Fresh for the table from the Thanksgiving Market
Vancouver Farmers Market vendors give a holiday encore
Saturday, November 19, 2011
Eating Local for the holidays
If you’re going through farmers market withdrawal during the winter, you can find some of the market’s treats at these other local shops and farms (addresses are Vancouver unless noted):
Columbia River Coffee Company at Kudos Coffee Co., 3553 N.E. Third Ave., Camas; and Fern Prairie Market, 1817 N.E. 267th Ave., Camas.
Russell’s Bread at Neighbors Market, 1707 Main St.; and Vancouver Food Cooperative, 1002 Main St.
The Garlic Lady at New Seasons, 2100B S.E. 164th Ave.; Whole Foods, 815 S.E. 160th Ave.; and Neighbors Market.
Klickitat Canyon wine at Grand Central Fred Meyer, 2500 Columbia House Blvd.; and Neighbors Market.

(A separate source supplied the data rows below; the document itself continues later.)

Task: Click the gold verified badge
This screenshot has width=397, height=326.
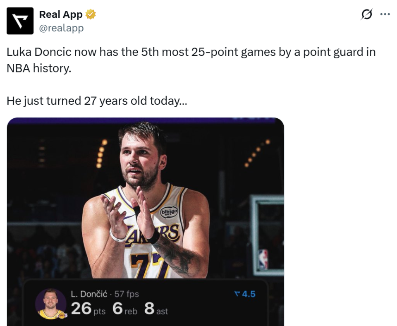Action: click(91, 14)
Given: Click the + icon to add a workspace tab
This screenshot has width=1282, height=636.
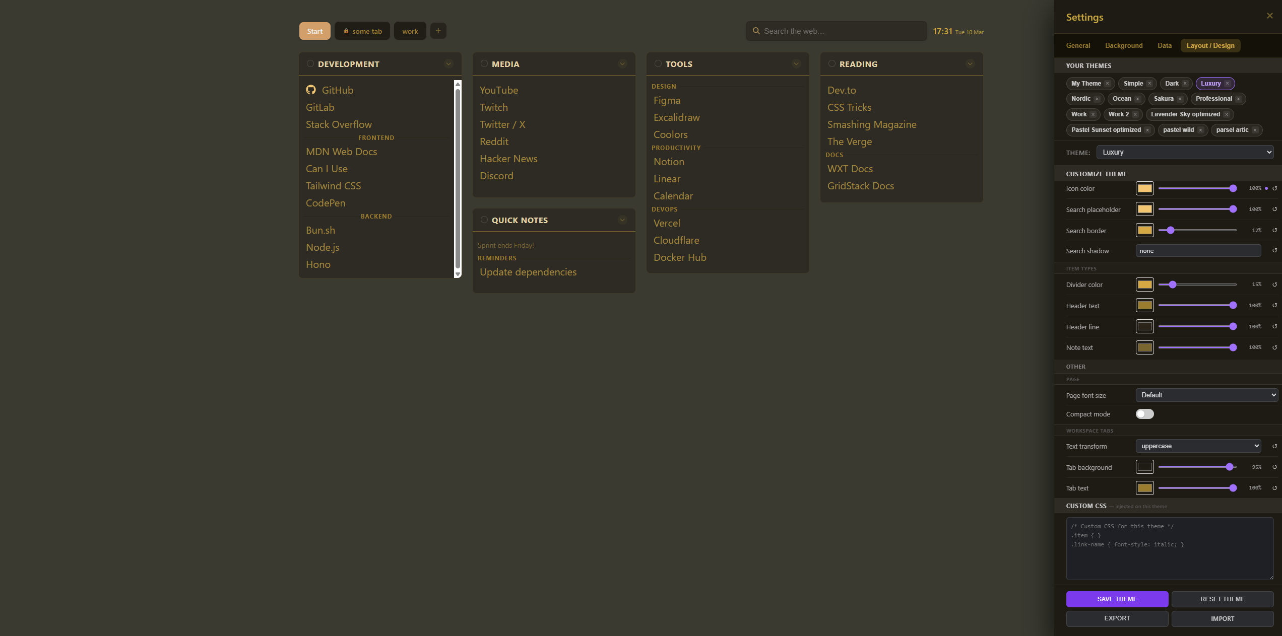Looking at the screenshot, I should click(x=438, y=30).
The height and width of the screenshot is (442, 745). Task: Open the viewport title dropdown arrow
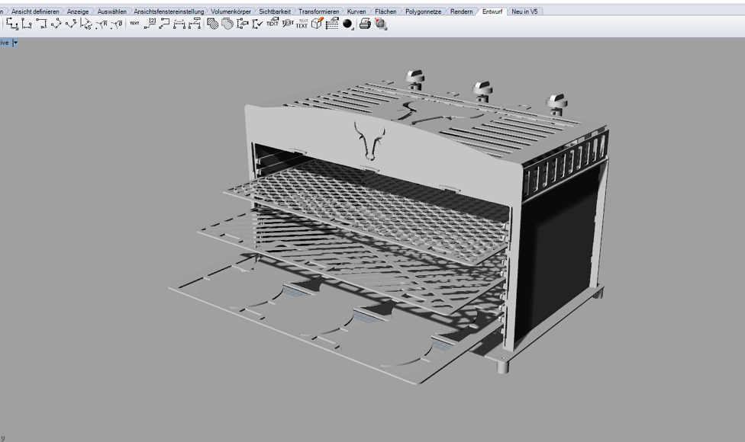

Nut-Tritious nut butters at Chucks Produce, 13215 S.E. Mill Plain Blvd.; Lingonberries Market, 6300 N.E. 117th Ave.; Arnada Naturals, 1705 Broadway; Whole Foods, Neighbors Market and New Seasons
Wild mushrooms by calling Ricky Pine at 360-213-5158.

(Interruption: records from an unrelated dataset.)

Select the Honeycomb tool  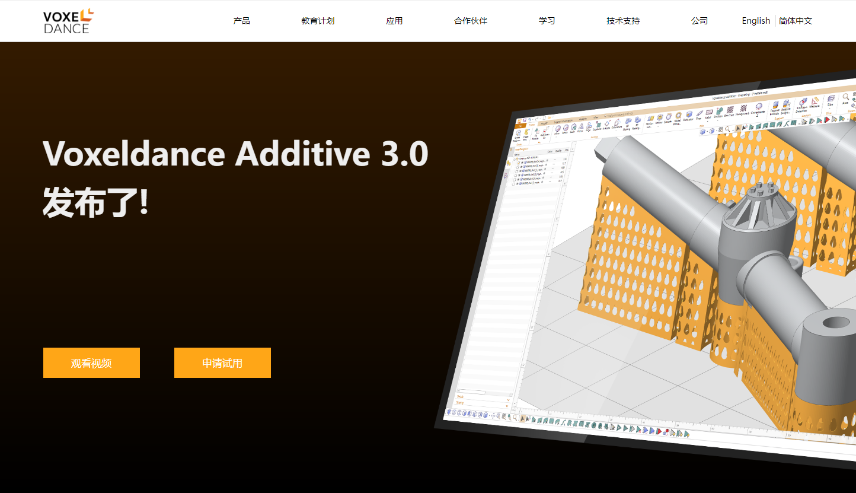click(x=743, y=108)
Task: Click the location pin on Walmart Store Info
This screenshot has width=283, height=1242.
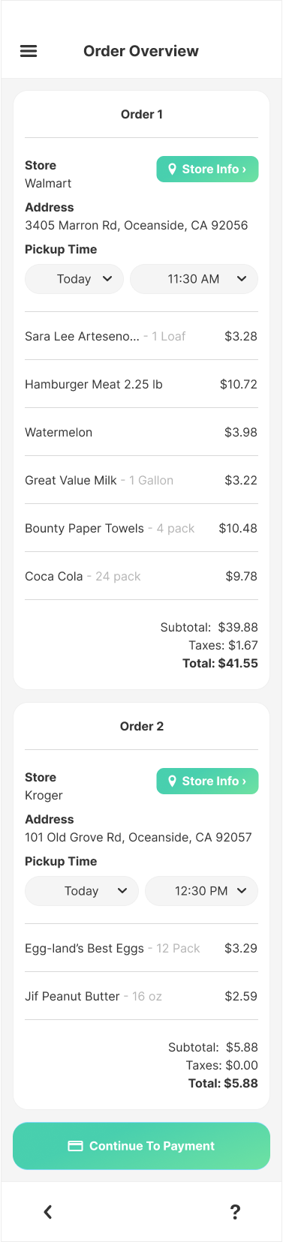Action: 172,170
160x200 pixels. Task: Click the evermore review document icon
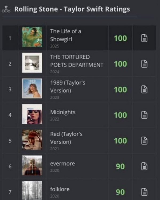point(144,166)
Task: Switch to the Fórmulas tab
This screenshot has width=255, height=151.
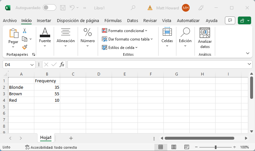Action: pyautogui.click(x=113, y=20)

Oh Fudge! at its storefront, 607 Washington St.
Shoppers braved chilly weather and a forecast of snow Saturday to have a last grab at local produce at the Vancouver Farmers Market’s Thanksgiving Market before winter sets in.
“When the market ends, I have to start shopping in grocery stores, and I hate it,” said Vancouver resident Russell Pfandler, owner of Russell’s Bread.
This year is the first time the farmers market has held a Thanksgiving market, a fall harvest encore to its regular market, which runs from March to October.
“It’s mainly to provide our customers with fresh, local produce for their Thanksgiving meal,” said Erin Timmerman, farmers market manager.
The event included only food vendors and with about 20 of them, was a fraction of the size of the regular farmers market. The farmers market will showcase its artisan vendors at a Holiday Market from 10 a.m. to 4 p.m. Dec. 11 and Dec. 18 at the Hilton at West Sixth and Columbia streets in downtown Vancouver.
Vancouver resident Renee Soasey said she was glad to have a second chance to pick up local produce Saturday. She bought broccoli, potatoes, spaghetti squash, onions and
chanterelle mushrooms. She didn’t know how she would prepare the food but said that’s part of the fun.
“I just make it up,” Soasey said.
Ashley Parsons of Parsons Farms said some customers are curious yet stumped about what to do with some of fall harvest’s less-familiar produce, such as purple carrots or the many varieties of squash.
“Some customers see the more foreign vegetables and don’t know what to do with them,” Parsons said. “As employees, we experiment with the vegetables at home so we can give customers advice.”
She suggested roasting purple carrots, or using them in a stir-fry. Acorn squash makes a good dessert or breakfast after it’s baked for 30 minutes with brown sugar, she said.
Vancouver residents William and Angel Herzig didn’t know the market was having an encore event until they came downtown to buy some meat at the Vancouver Food Cooperative.
The couple said they saw the farmers market and decided to buy their produce there. They purchased some winter squash from Parsons without any particular plans for what to do with it.
“We just Google it to come up with ideas,” Angel Herzig said.
Vancouver resident Wayne Schmasow had a particular culinary adventure in mind when he went shopping at the market.
“I’m going to do butternut squash french fries I saw on a food program,” Schmasow said. “You peel them, use a crinkle cutter and bake them in the oven with just salt and pepper.”
Gordie and Danielle Blair gave out samples of wine at the Klickitat Canyon Winery stand to warm up the masses and tempt shoppers to buy. Bundled up in hats and down vests, the couple also kept warm with some hand warmers in their pockets.
“It’s neat seeing the same people come through,” Danielle Blair said. “It’s nice to get to know each other. It’s a nice little community.”
Blair recommended the winery’s Meadowlark Gold to accompany a Thanksgiving meal.
The $40 white wine is a limited edition made from the winery’s estate grapes.
“It’s a celebratory wine,” she said. “It tastes like Champagne with a chardonnay flavor. It’s perfect for a celebration.”
It’s also the most expensive wine that Klickitat Canyon sells. The winery’s other offerings range from $13 to $20 per bottle.